*** Records supplied ***

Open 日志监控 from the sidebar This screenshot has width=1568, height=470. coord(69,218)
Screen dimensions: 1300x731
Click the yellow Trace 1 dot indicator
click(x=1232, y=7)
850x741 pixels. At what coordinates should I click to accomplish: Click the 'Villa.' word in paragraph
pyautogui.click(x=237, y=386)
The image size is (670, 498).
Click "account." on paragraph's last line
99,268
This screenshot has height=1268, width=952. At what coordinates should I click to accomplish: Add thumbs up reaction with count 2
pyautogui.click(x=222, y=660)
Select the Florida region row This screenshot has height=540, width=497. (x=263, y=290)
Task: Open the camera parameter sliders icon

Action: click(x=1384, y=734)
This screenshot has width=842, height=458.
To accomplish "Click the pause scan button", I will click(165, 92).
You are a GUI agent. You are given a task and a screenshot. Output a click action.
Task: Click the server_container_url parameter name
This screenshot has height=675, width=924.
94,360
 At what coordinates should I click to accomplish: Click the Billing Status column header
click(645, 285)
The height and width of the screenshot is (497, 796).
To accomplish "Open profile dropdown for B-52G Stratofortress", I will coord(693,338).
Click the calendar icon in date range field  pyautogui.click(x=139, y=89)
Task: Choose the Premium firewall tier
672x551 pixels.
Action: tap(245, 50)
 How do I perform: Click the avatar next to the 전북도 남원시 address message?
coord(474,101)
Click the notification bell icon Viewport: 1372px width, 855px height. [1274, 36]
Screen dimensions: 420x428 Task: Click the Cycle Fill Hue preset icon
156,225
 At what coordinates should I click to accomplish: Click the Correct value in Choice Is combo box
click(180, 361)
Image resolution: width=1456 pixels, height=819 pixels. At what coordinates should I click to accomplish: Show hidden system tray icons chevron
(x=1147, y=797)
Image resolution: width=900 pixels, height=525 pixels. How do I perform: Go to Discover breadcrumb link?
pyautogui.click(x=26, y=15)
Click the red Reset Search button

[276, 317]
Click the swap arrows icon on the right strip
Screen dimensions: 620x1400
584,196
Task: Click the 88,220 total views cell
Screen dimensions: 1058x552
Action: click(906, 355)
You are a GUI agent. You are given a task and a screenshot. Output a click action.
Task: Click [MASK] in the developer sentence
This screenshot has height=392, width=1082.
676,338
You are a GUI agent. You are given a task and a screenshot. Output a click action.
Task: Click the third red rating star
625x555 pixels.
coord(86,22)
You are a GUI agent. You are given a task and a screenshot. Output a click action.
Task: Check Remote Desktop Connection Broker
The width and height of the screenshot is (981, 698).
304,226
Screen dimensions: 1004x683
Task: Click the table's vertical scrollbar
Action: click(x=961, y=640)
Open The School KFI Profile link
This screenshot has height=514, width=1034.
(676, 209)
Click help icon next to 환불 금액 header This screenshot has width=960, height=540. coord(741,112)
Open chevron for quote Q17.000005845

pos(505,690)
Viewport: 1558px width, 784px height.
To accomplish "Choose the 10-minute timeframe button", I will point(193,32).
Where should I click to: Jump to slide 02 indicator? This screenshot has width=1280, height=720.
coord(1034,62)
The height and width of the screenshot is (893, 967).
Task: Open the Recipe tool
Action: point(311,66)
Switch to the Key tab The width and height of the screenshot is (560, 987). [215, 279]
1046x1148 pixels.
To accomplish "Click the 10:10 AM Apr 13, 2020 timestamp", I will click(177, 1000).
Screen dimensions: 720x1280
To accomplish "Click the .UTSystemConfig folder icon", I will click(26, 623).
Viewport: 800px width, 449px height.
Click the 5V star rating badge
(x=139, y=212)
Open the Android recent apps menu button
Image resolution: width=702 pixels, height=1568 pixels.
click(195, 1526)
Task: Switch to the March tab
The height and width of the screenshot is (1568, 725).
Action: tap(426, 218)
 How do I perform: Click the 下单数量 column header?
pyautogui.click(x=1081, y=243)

*** End of Records supplied ***

About this task
Find every line in the records above that holds the word "will", and copy each one.

Written response
To accomplish "Click the pause scan button", I will click(165, 92).
To accomplish "Open profile dropdown for B-52G Stratofortress", I will coord(693,338).
To accomplish "Choose the 10-minute timeframe button", I will point(193,32).
To accomplish "Click the 10:10 AM Apr 13, 2020 timestamp", I will click(177, 1000).
To accomplish "Click the .UTSystemConfig folder icon", I will click(26, 623).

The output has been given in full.